Circadian Rhythm More Sensitive to Lighting Colour Cues
Dec 8 2015
Research by scientists at The University of Manchester has revealed that the colour of light has a major impact on how our body clock measures the time of day. It’s the first time the impact of colour has been tested, and demonstrates that colour provides a more reliable way of telling the time than measuring brightness.
Dr. Timothy Brown from the Faculty of Life Sciences led the research. He posits that “in theory colour could be used to manipulate our clock, which could be useful for shift workers or travellers wanting to minimize jet lag.” Taking the theory further, using light to adjust our circadian rhythm could offer enormous potential for optimizing personal productivity and well-being.
In a paper published on April 20 in the Open Access journal PLOS Biology, the researchers looked at the change in light around dawn and dusk to analyze whether colour could be used to determine time of day. Besides the well-known changes in light intensity that occur as the sun rises and sets they found that during twilight, light is reliably bluer than during the day.

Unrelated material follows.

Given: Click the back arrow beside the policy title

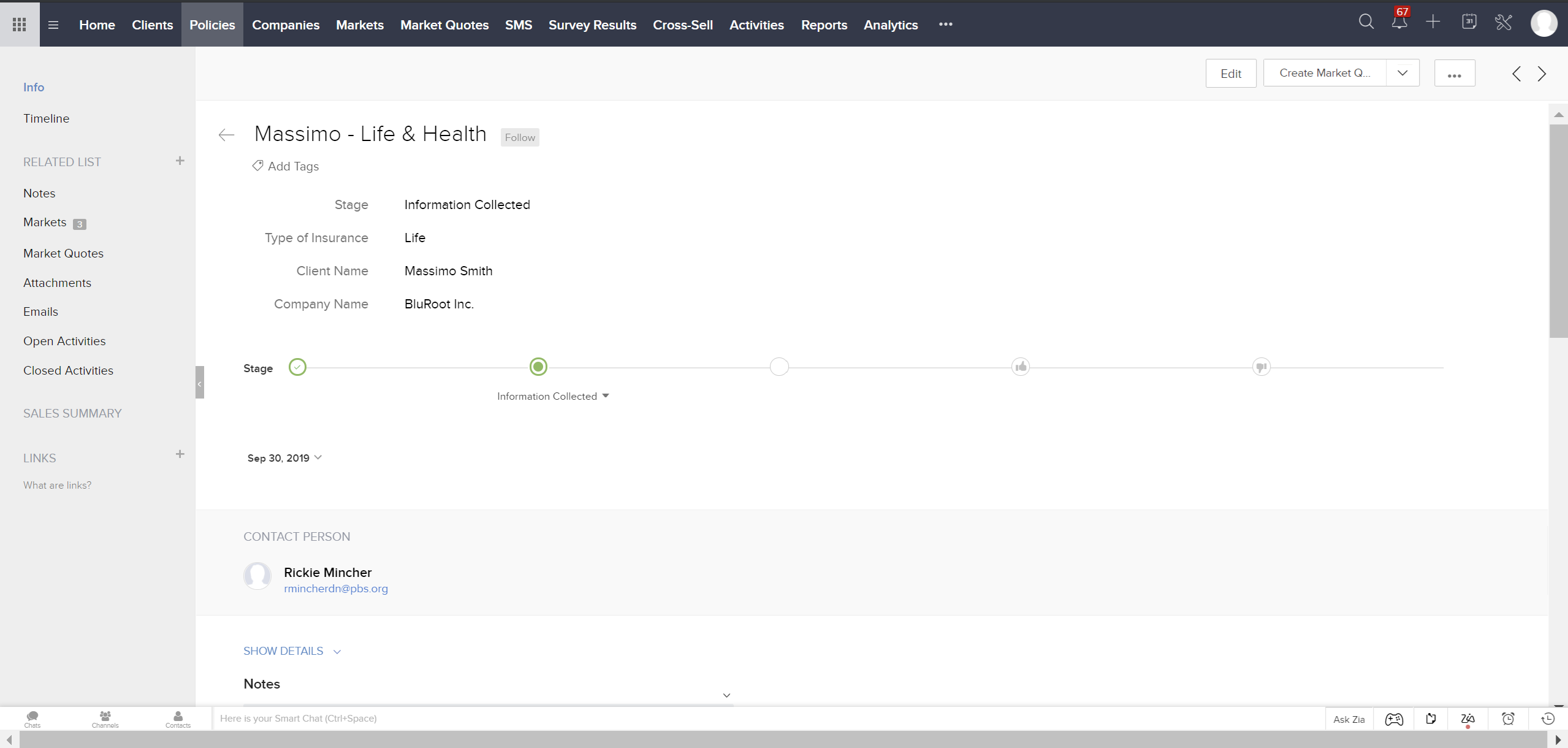Looking at the screenshot, I should [226, 135].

The scientists next recorded electrical activity from the body clock while mice were shown different visual stimuli. They found that many of the cells there were more sensitive to changes in colour between blue and yellow than to changes in brightness.

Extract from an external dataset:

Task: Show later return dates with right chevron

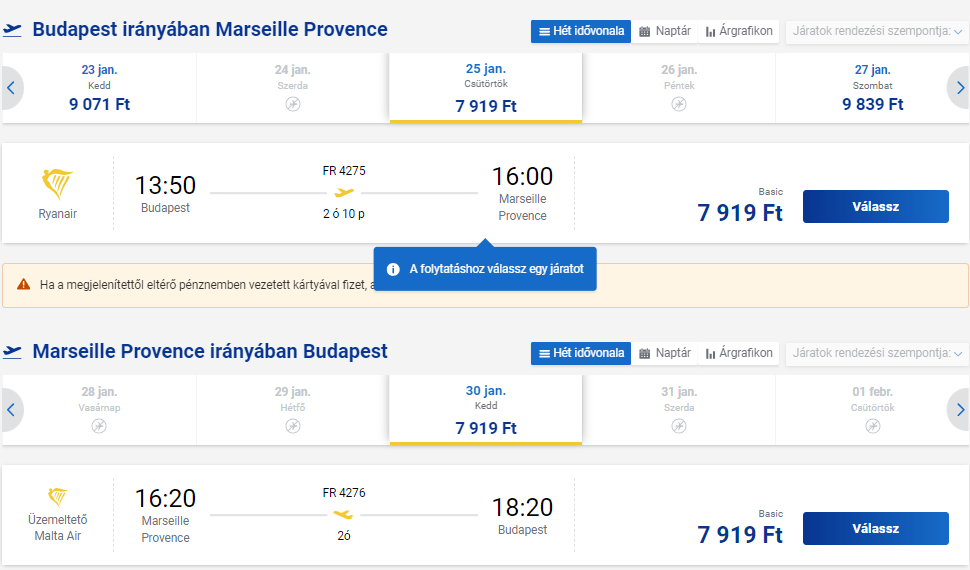Action: pos(959,410)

The scientists then used measurements of the changes in the colour spectra taken from the top of the University’s Pariser Building, to construct an artificial sky that recreated the daily changes in colour and brightness.
Mice were placed beneath the sky for several days and their body temperature was recorded. As expected for nocturnal creatures, the highest body temperatures occurred just after night fell when the sky turned a darker blue – indicating that their body clock was working optimally.
When just the brightness of the sky was changed, with no change in the colour, the mice became more active before dusk, demonstrating that their body clock wasn’t properly aligned to the day night cycle.
“This is the first time that we’ve been able to test the theory that colour affects the body clock in mammals,” said Dr. Brown. “It has always been very hard to separate the change in colour to the change in brightness but using new experimental tools and a psychophysics approach we were successful.” The same findings can be applied to humans, he continued.